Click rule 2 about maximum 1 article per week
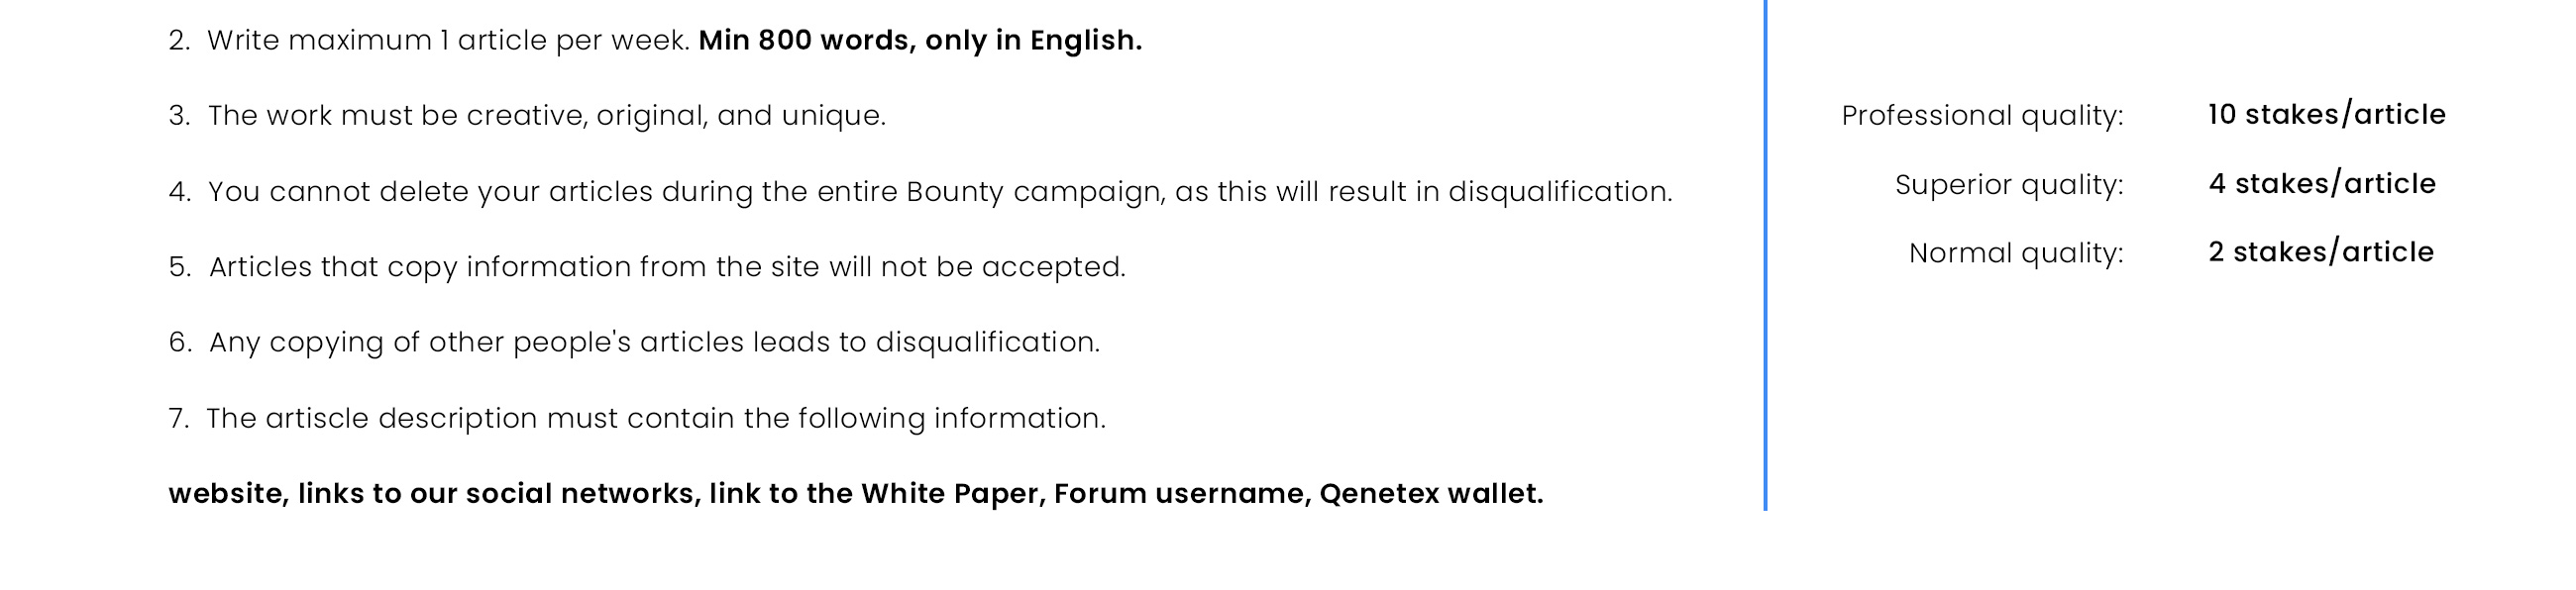Image resolution: width=2576 pixels, height=590 pixels. [655, 41]
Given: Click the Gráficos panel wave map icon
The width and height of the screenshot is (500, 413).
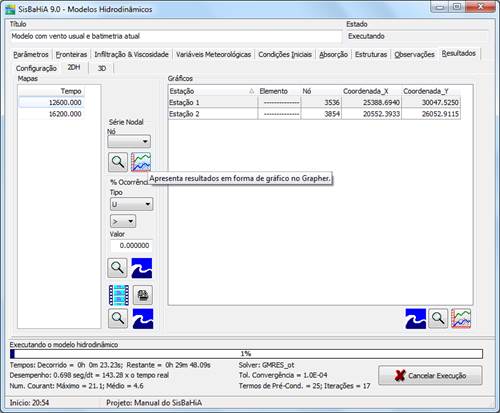Looking at the screenshot, I should (415, 319).
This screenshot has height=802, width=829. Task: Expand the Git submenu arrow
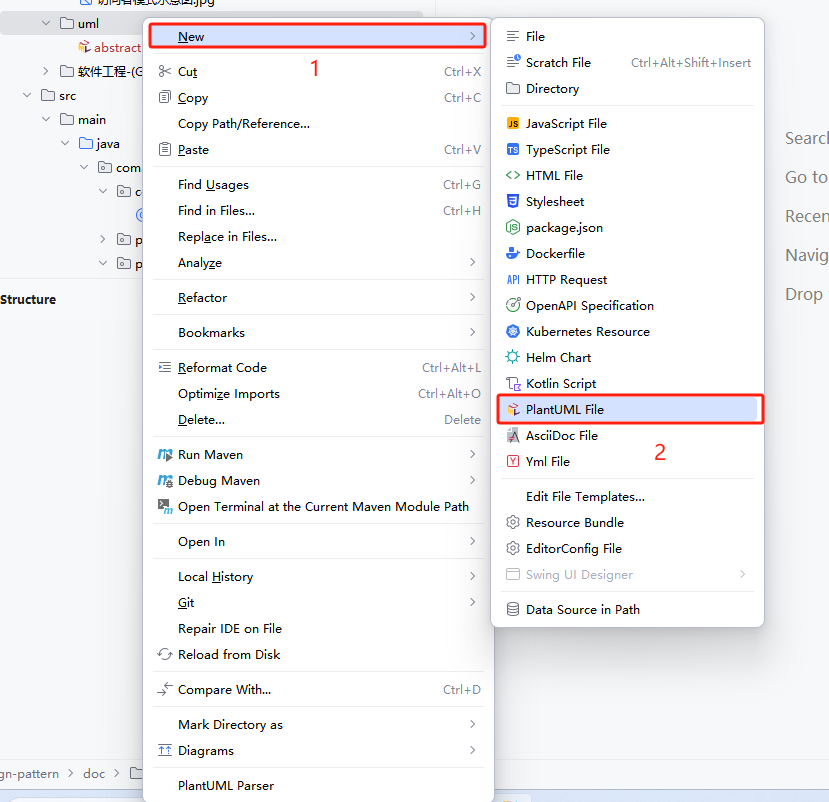pos(472,603)
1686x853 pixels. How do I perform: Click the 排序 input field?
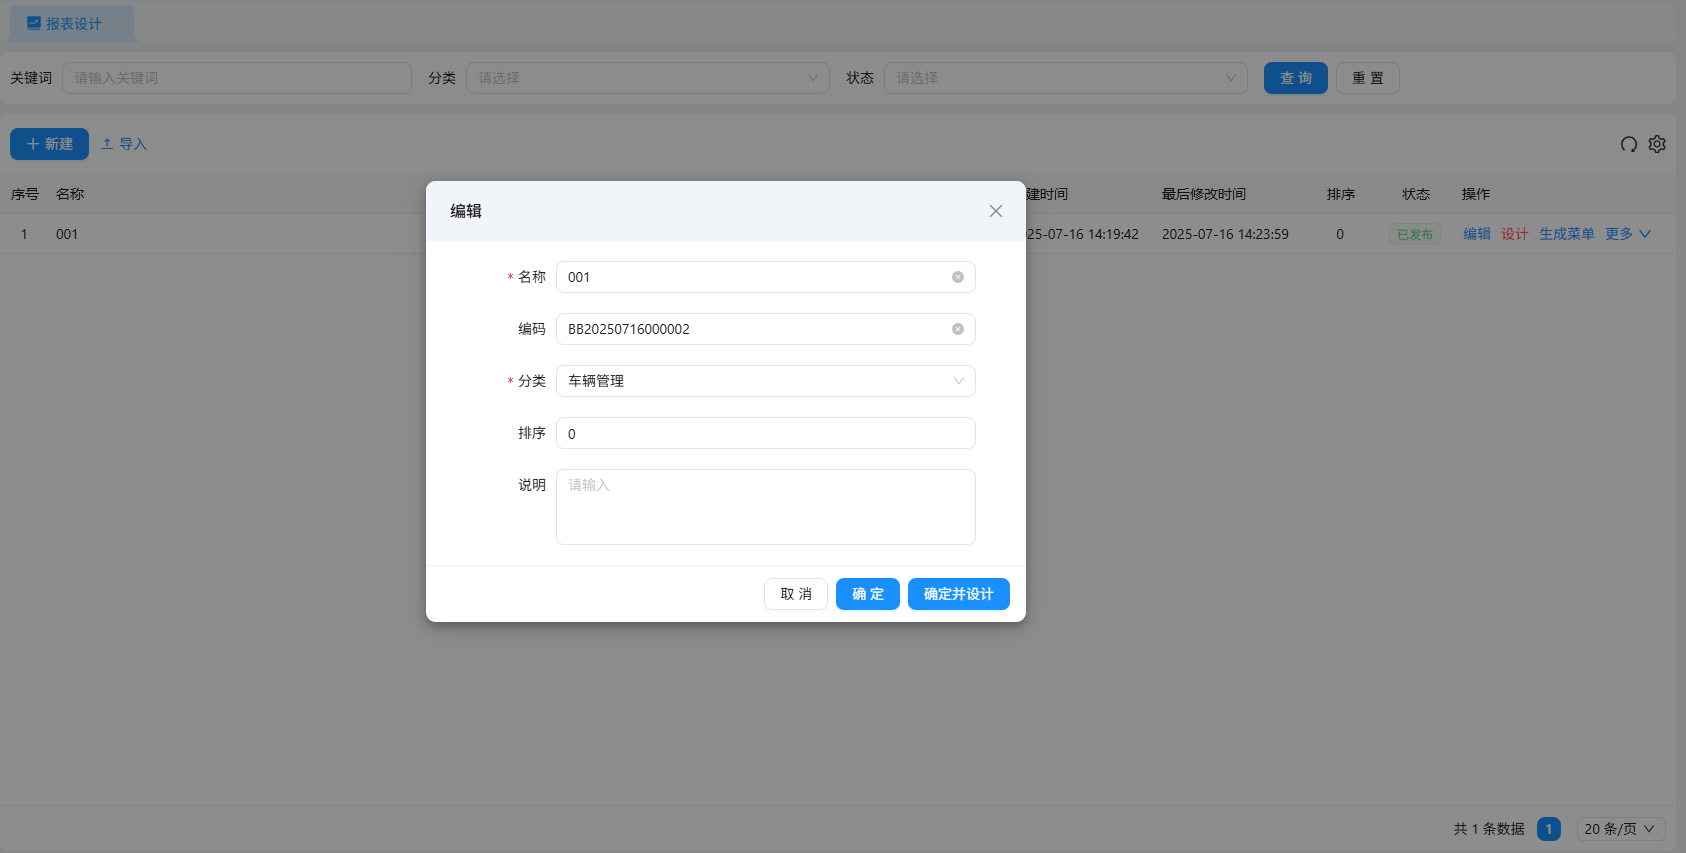pos(765,433)
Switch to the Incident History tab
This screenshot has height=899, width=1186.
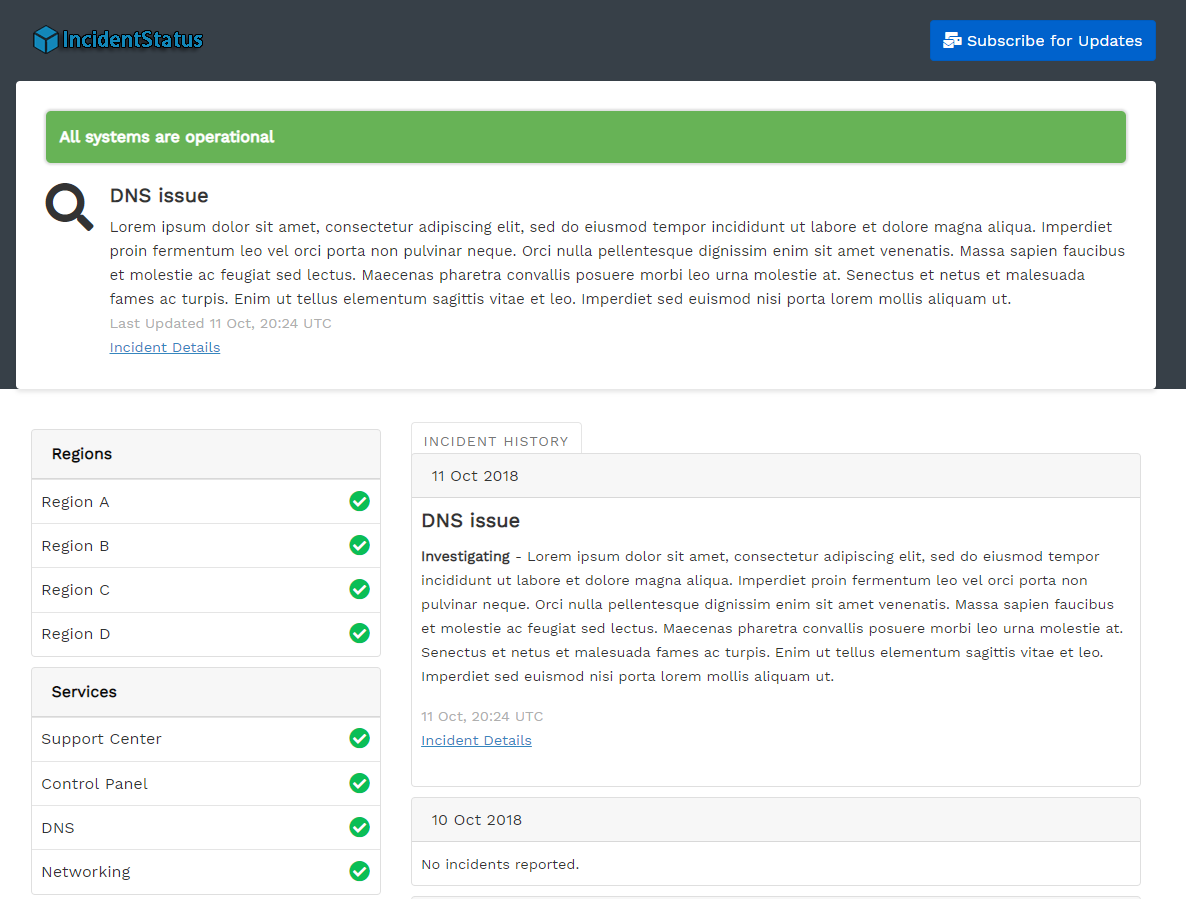pos(496,440)
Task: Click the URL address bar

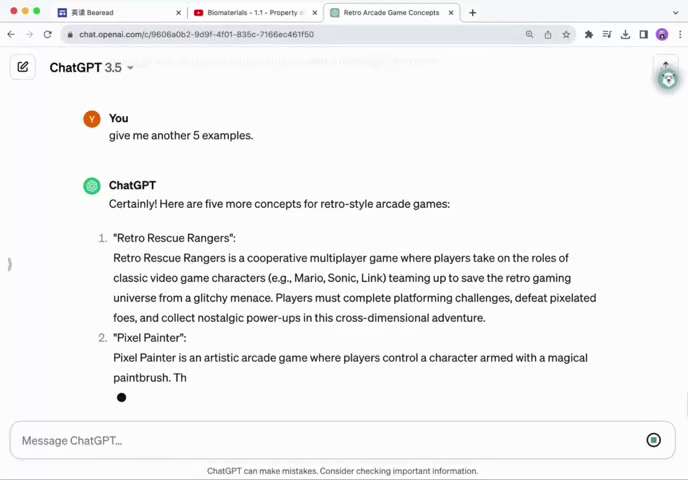Action: click(292, 34)
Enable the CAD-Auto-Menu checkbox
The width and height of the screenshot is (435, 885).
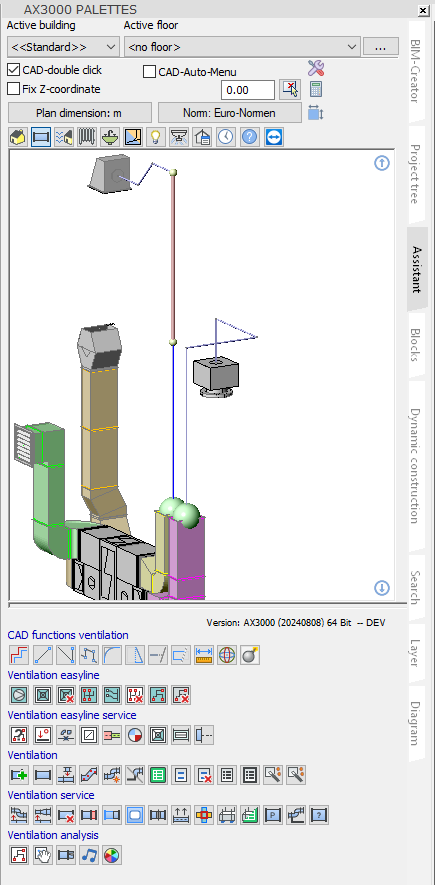[x=150, y=72]
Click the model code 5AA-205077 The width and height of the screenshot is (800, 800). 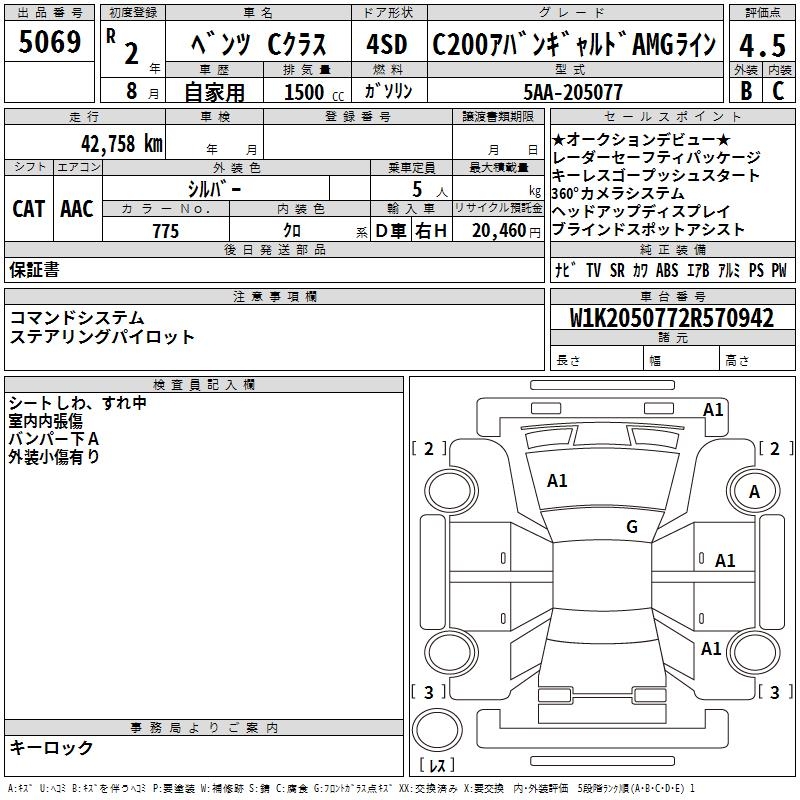(x=573, y=92)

## WORK INSTRUCTION
The lines to write out are those from the first line of the listing above through the line bearing "Switch to the Incident History tab", both included, copied exactly with pictures dropped.

## YOUR SOLUTION
Click rule 2 about maximum 1 article per week
Image resolution: width=2576 pixels, height=590 pixels. [655, 41]
Given: Click the Gráficos panel wave map icon
The width and height of the screenshot is (500, 413).
Looking at the screenshot, I should (415, 319).
This screenshot has height=802, width=829. Task: Expand the Git submenu arrow
pos(472,603)
1686x853 pixels. How do I perform: Click the 排序 input field?
pos(765,433)
Switch to the Incident History tab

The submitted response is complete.